(Records from a dataset)
----

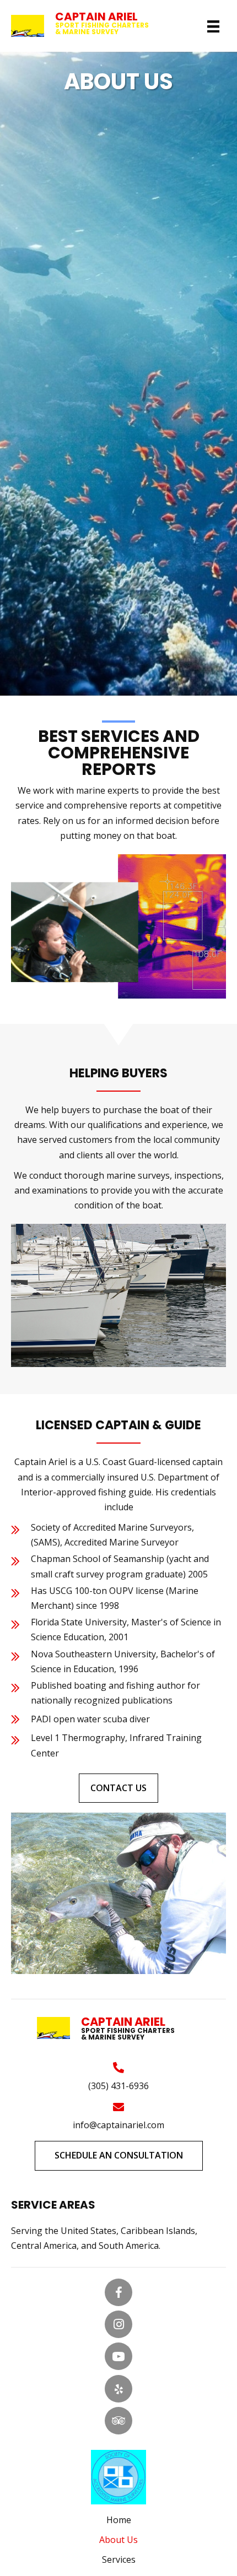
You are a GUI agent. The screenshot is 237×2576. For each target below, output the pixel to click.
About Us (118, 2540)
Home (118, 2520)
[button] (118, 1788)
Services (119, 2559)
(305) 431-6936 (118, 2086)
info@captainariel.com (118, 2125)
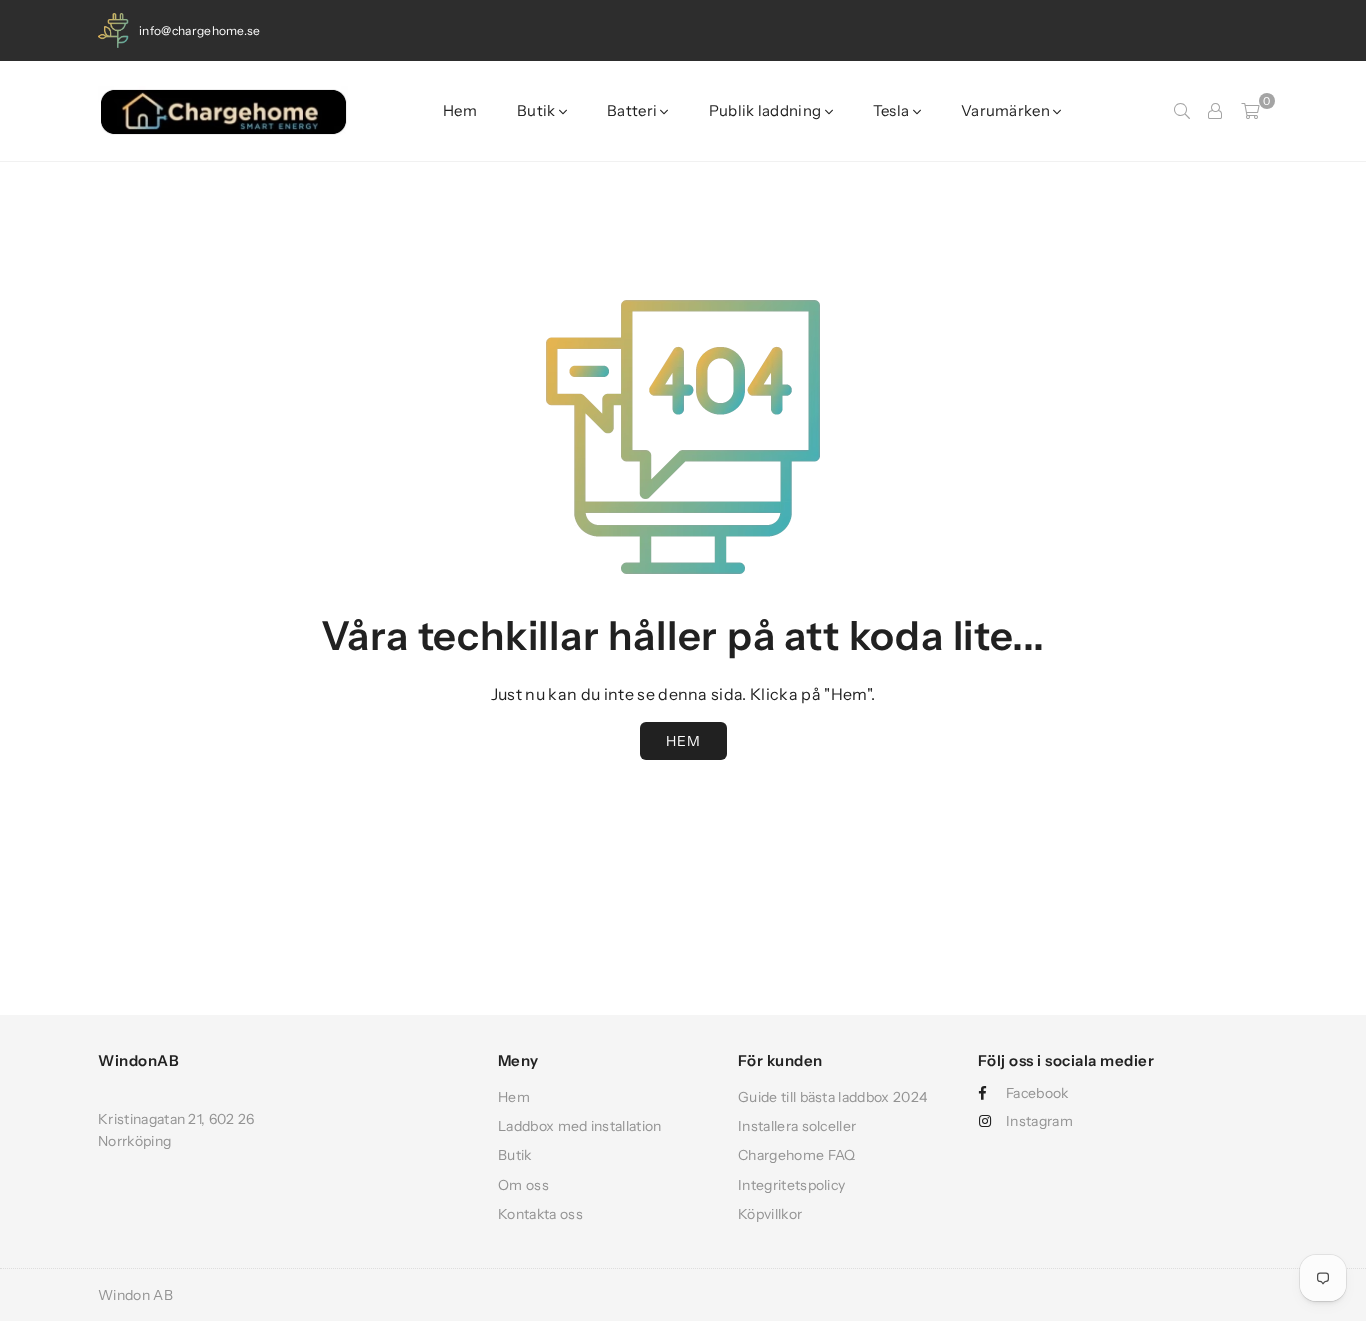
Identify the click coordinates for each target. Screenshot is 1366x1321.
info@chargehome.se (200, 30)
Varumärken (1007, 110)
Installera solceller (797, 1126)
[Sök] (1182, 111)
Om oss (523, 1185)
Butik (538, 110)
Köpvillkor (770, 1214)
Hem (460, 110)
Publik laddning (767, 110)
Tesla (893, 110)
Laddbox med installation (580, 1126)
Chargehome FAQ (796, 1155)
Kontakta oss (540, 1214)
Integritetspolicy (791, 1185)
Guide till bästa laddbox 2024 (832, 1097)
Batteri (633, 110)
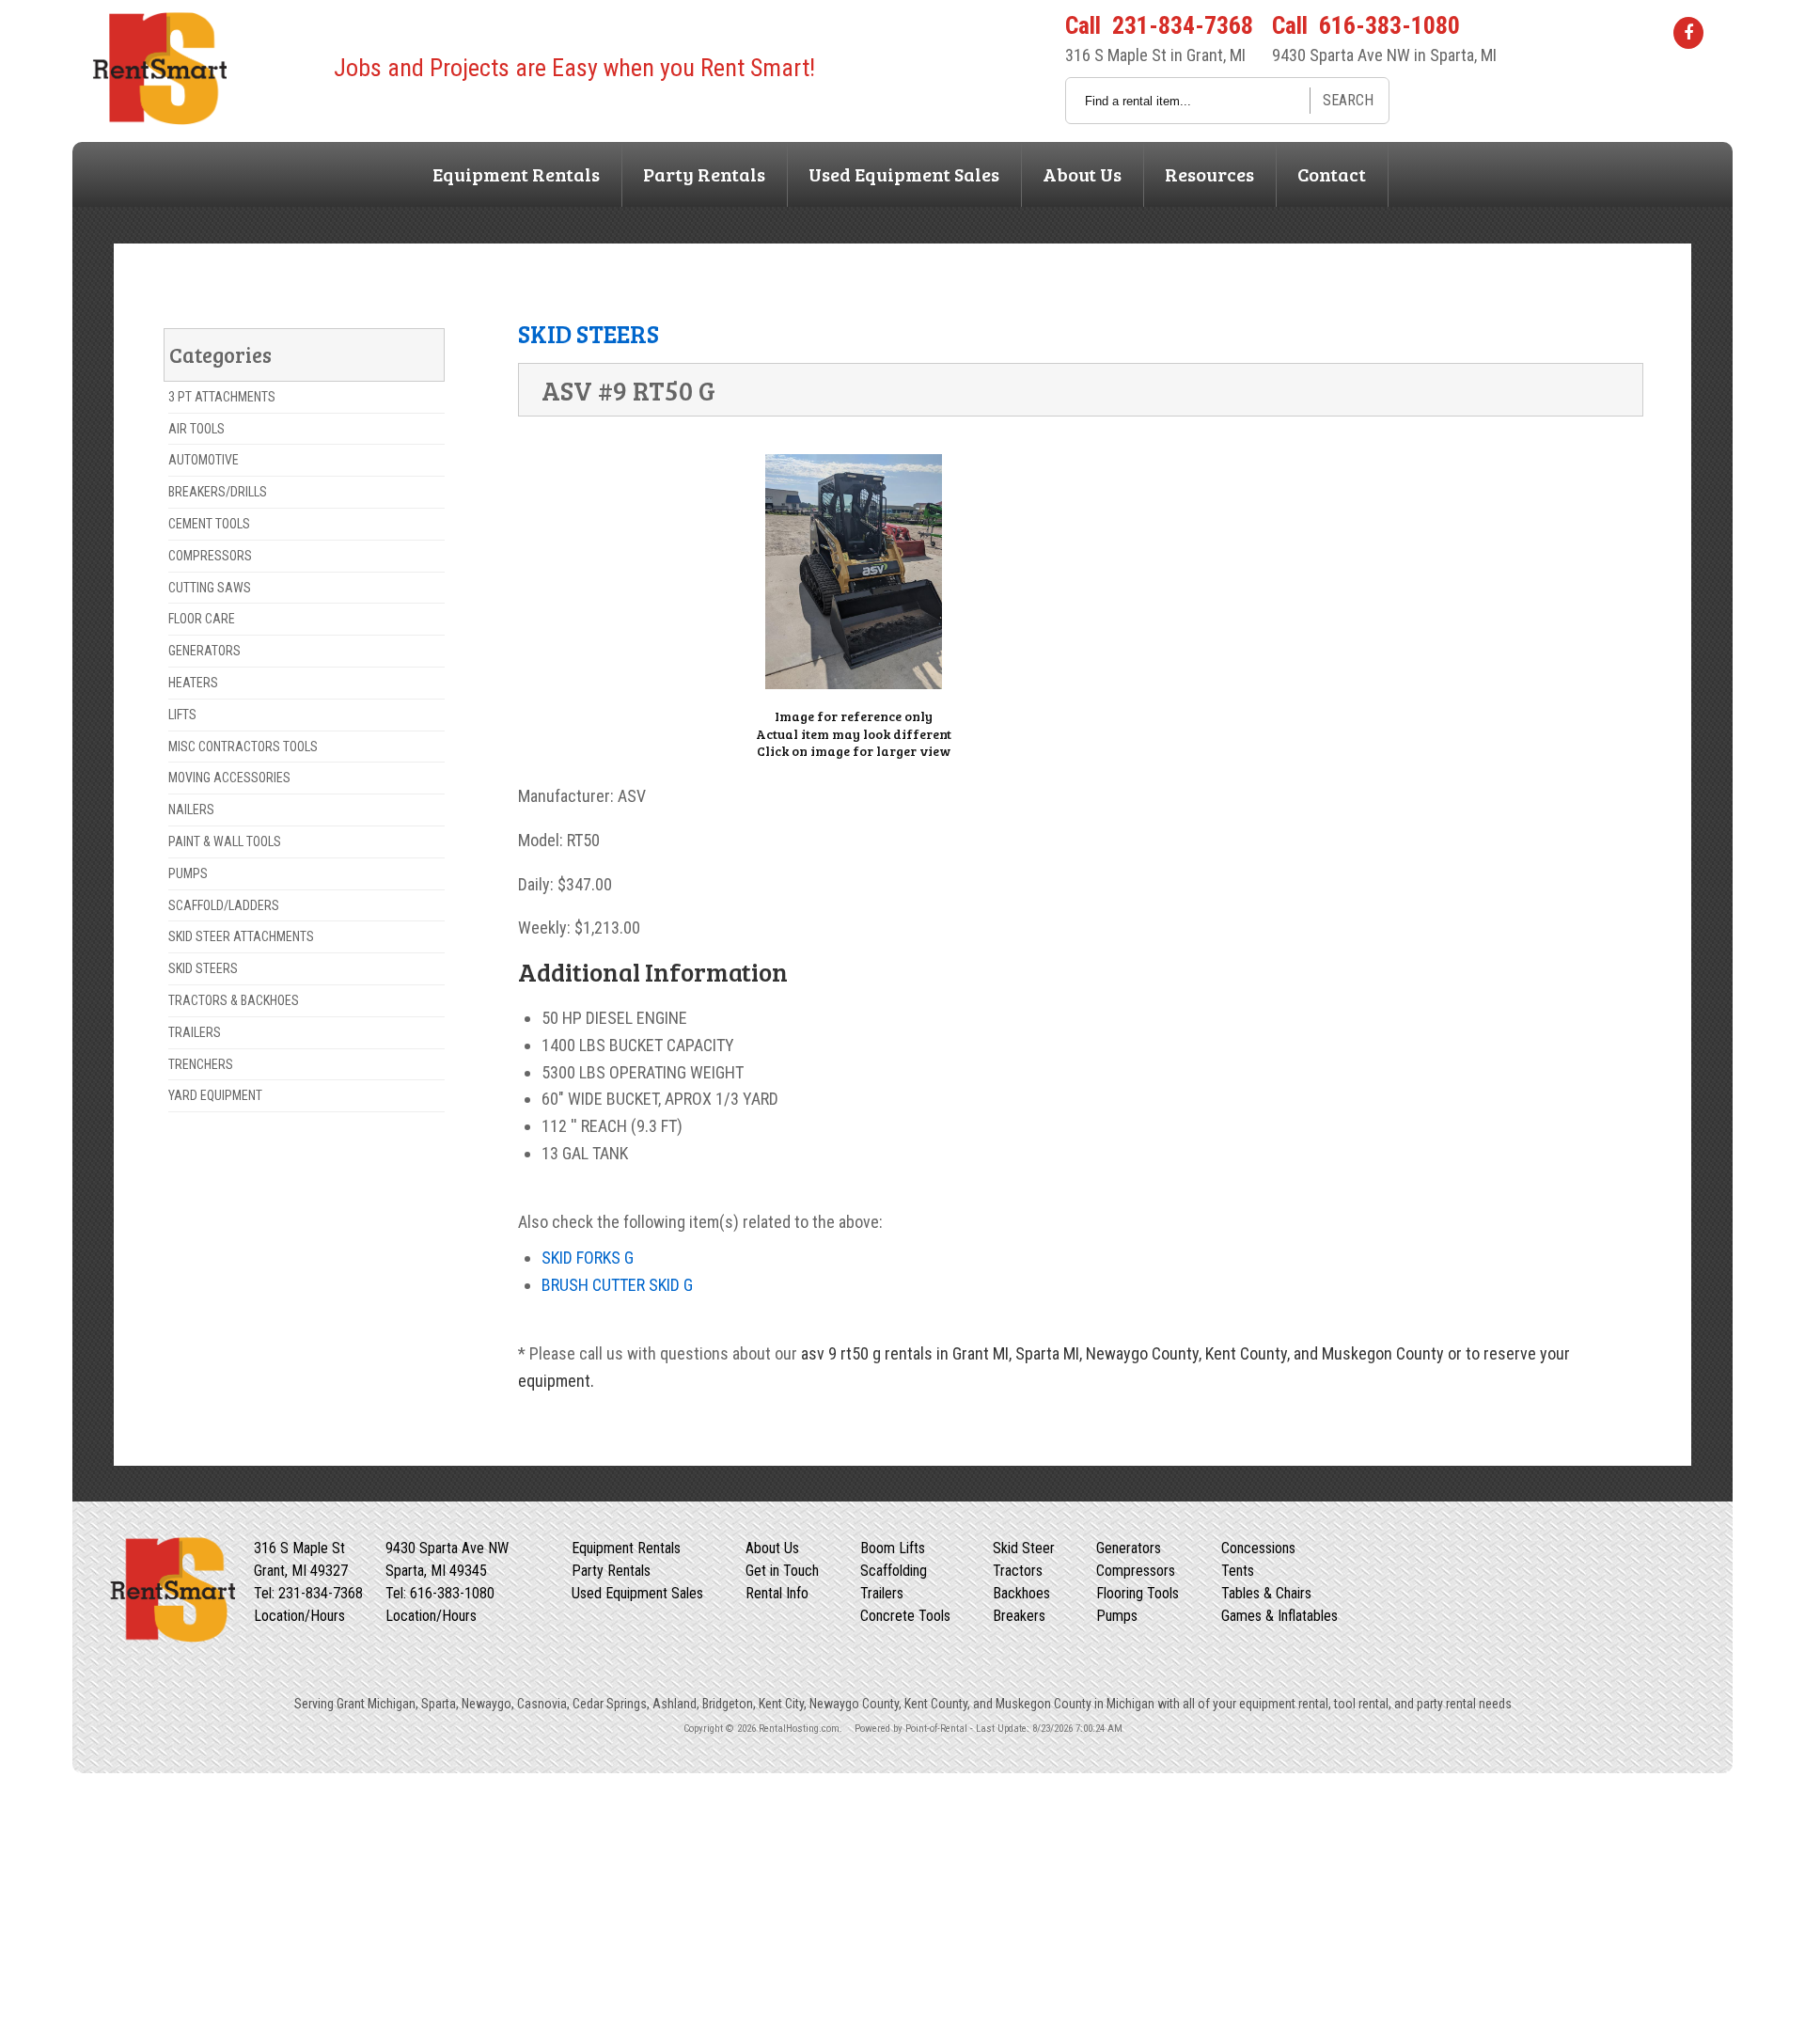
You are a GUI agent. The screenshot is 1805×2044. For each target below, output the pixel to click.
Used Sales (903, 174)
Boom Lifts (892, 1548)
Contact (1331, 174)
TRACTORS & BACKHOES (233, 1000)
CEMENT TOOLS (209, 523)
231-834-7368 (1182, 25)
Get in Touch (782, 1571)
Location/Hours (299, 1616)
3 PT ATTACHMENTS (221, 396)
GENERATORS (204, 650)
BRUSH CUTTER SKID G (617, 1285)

----

*WHAT TO WORK ON:* This exercise calls for the lines from the one holding "Used Sales (903, 174)" through the end of the entries, transcribed exactly and with nothing more.

*REPLY:*
Used Sales (903, 174)
Boom Lifts (892, 1548)
Contact (1331, 174)
TRACTORS & BACKHOES (233, 1000)
CEMENT TOOLS (209, 523)
231-834-7368 (1182, 25)
Get in Touch (782, 1571)
Location/Hours (299, 1616)
3 PT ATTACHMENTS (221, 396)
GENERATORS (204, 650)
BRUSH CUTTER SKID G (617, 1285)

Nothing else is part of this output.